→ **What the task asks**:
Retype the lines exactly, from the first line up to and including the line with "tap(68, 420)".

### Data records ###

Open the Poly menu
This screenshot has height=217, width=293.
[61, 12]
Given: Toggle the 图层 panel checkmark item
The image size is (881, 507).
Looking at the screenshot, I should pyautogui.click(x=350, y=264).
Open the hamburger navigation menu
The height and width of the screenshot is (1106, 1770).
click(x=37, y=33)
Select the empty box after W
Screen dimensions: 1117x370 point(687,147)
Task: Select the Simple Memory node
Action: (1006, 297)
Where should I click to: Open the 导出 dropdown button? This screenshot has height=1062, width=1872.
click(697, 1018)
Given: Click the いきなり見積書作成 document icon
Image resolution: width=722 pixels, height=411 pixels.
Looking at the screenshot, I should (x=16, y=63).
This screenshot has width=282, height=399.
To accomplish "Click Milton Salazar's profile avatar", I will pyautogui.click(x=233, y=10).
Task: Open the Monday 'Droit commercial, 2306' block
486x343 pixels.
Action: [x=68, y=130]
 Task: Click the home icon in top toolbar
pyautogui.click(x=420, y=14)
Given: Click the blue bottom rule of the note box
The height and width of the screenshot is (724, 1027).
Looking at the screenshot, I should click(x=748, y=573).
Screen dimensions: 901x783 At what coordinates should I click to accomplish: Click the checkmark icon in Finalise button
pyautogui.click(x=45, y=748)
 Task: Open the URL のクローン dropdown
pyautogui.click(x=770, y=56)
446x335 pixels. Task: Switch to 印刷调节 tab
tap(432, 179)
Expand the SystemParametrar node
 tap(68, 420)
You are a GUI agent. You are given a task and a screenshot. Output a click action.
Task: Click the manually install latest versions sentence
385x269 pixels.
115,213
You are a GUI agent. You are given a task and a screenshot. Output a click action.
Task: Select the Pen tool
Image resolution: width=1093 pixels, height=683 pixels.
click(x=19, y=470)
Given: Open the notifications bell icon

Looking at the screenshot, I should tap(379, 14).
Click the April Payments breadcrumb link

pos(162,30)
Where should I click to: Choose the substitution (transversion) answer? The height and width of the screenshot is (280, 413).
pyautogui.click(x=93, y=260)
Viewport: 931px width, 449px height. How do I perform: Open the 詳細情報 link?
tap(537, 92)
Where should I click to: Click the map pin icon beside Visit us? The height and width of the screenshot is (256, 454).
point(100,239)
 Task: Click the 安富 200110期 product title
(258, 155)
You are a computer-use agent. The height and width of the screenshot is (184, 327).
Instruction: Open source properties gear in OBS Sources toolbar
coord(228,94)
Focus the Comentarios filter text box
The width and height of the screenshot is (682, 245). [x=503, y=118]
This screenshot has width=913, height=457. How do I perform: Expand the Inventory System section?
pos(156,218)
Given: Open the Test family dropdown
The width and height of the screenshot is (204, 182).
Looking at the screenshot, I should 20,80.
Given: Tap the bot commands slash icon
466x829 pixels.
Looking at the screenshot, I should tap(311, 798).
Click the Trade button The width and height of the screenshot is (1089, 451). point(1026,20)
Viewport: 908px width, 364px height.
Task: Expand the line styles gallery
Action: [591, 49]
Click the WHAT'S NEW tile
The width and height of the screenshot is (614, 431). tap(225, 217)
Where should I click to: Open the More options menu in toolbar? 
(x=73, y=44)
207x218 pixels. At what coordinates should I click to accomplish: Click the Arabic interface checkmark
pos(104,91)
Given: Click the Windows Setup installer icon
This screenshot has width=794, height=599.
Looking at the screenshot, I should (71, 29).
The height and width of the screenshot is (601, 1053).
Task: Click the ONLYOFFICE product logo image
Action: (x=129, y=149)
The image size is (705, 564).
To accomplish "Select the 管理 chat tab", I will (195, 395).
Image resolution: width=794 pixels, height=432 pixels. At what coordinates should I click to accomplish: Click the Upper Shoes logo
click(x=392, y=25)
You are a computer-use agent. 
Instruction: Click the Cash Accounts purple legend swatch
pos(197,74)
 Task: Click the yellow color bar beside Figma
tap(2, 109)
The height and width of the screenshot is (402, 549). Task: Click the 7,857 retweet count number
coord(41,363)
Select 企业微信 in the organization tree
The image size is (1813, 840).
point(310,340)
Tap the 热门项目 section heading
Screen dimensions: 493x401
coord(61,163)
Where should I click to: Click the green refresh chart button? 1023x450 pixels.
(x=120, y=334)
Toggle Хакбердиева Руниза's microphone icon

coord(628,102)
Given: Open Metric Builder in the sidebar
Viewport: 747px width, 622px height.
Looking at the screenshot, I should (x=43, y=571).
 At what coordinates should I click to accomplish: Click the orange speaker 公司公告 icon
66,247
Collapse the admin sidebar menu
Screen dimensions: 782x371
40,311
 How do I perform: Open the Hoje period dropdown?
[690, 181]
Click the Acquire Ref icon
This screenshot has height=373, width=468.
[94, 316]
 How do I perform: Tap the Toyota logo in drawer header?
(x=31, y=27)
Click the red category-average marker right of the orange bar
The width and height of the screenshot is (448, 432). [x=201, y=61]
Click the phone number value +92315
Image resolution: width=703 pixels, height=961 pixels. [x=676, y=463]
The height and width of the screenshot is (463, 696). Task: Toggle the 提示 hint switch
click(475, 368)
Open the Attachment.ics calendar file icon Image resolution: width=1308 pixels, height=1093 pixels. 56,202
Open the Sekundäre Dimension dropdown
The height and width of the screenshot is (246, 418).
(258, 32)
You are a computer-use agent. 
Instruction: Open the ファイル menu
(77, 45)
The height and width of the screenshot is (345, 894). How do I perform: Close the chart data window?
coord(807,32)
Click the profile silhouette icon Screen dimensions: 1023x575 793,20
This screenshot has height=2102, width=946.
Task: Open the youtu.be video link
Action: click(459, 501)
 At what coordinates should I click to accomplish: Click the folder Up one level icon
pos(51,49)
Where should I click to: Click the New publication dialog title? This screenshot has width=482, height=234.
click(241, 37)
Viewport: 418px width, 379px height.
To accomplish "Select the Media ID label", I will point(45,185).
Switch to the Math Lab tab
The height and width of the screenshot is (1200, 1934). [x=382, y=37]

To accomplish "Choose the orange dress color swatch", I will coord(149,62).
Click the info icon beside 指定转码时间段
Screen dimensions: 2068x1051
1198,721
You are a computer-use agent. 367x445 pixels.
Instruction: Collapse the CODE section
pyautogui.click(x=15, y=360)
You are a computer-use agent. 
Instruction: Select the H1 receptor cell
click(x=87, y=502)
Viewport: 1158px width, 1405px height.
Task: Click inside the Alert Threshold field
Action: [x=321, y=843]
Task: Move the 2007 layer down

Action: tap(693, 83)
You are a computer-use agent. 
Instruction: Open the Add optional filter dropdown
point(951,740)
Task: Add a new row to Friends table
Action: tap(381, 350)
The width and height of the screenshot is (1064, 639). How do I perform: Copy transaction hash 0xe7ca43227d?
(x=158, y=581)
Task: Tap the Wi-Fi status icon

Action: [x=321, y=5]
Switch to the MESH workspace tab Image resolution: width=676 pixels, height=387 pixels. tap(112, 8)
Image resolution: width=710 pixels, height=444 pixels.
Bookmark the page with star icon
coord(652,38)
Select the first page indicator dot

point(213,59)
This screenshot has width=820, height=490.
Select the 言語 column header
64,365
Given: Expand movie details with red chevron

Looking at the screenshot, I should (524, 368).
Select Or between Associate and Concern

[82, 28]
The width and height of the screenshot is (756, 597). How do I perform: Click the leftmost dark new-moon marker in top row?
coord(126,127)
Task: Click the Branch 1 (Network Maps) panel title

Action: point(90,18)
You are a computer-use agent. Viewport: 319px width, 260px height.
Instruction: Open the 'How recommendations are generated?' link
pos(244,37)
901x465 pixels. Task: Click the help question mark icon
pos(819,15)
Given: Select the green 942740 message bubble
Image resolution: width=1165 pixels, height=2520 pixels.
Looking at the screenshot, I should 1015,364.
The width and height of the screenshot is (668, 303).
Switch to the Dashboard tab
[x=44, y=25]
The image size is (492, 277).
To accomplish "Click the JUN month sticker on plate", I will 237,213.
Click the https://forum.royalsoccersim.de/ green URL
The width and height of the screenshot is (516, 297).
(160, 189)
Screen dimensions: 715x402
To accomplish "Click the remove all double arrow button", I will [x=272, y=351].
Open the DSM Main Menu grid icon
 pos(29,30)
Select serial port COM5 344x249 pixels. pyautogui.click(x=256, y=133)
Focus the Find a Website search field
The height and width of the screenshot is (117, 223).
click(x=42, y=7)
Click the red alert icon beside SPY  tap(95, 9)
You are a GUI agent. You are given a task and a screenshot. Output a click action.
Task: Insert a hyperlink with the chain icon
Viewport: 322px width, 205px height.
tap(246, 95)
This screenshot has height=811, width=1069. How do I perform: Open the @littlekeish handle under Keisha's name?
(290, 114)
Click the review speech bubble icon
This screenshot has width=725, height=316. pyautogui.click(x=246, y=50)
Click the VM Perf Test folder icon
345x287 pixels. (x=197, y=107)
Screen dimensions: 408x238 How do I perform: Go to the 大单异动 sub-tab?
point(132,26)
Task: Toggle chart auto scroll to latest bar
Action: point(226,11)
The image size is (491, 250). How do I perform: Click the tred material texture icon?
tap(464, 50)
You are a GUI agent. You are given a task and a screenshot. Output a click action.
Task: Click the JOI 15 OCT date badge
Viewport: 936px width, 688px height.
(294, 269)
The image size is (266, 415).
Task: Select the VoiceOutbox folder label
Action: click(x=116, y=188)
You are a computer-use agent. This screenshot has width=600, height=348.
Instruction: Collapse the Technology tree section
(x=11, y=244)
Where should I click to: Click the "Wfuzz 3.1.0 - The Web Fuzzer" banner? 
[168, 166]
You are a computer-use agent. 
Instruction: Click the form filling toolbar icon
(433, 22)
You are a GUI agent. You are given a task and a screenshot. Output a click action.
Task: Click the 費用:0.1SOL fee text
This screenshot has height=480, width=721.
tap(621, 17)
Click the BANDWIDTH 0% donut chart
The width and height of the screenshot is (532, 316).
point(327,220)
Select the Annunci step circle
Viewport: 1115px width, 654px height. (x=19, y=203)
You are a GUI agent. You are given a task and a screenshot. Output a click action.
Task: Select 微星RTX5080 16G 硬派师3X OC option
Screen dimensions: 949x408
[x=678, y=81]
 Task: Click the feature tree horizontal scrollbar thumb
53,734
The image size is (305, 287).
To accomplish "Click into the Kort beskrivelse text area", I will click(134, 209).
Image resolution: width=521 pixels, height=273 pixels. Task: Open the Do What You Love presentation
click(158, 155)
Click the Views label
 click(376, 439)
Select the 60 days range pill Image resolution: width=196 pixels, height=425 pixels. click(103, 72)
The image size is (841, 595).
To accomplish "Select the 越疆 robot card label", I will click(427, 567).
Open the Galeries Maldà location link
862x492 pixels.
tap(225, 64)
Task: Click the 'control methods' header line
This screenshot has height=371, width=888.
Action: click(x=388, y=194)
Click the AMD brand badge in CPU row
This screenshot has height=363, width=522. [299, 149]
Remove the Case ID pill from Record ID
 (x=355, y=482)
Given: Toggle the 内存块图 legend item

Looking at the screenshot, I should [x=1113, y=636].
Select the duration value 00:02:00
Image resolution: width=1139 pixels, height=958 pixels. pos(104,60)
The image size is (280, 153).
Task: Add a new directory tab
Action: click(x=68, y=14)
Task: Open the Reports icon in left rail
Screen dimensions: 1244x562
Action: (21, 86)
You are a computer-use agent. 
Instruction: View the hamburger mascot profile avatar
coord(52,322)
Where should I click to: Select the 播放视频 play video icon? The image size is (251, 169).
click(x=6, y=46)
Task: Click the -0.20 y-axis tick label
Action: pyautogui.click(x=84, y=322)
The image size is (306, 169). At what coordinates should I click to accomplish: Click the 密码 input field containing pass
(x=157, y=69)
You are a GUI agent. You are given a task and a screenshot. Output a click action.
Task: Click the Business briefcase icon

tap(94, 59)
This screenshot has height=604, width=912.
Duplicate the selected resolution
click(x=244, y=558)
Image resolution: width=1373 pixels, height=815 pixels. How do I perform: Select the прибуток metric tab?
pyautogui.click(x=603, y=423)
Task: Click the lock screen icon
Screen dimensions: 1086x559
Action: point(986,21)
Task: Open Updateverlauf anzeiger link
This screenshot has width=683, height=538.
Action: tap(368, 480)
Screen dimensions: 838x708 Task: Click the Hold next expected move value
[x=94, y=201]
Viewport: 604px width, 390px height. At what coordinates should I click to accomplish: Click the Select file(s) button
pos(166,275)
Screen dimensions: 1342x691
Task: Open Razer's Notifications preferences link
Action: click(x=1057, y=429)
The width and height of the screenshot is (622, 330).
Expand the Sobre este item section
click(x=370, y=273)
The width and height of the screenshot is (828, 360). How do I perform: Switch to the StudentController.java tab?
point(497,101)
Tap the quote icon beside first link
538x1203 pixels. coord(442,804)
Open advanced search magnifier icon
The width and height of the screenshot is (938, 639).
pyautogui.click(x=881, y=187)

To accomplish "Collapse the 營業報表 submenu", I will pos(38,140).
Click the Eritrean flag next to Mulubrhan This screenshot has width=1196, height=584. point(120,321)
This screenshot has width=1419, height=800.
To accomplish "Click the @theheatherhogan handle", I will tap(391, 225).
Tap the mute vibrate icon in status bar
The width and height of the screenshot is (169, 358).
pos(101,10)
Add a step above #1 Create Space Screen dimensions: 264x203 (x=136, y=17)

###

→ **Result below**:
Open the Poly menu
This screenshot has height=217, width=293.
[61, 12]
Given: Toggle the 图层 panel checkmark item
The image size is (881, 507).
Looking at the screenshot, I should pyautogui.click(x=350, y=264).
Open the hamburger navigation menu
The height and width of the screenshot is (1106, 1770).
click(x=37, y=33)
Select the empty box after W
Screen dimensions: 1117x370 point(687,147)
Task: Select the Simple Memory node
Action: (1006, 297)
Where should I click to: Open the 导出 dropdown button? This screenshot has height=1062, width=1872.
click(697, 1018)
Given: Click the いきなり見積書作成 document icon
Image resolution: width=722 pixels, height=411 pixels.
Looking at the screenshot, I should (x=16, y=63).
This screenshot has width=282, height=399.
To accomplish "Click Milton Salazar's profile avatar", I will pyautogui.click(x=233, y=10).
Task: Open the Monday 'Droit commercial, 2306' block
486x343 pixels.
Action: [x=68, y=130]
 Task: Click the home icon in top toolbar
pyautogui.click(x=420, y=14)
Given: Click the blue bottom rule of the note box
The height and width of the screenshot is (724, 1027).
Looking at the screenshot, I should click(x=748, y=573).
Screen dimensions: 901x783 At what coordinates should I click to accomplish: Click the checkmark icon in Finalise button
pyautogui.click(x=45, y=748)
 Task: Open the URL のクローン dropdown
pyautogui.click(x=770, y=56)
446x335 pixels. Task: Switch to 印刷调节 tab
tap(432, 179)
Expand the SystemParametrar node
 tap(68, 420)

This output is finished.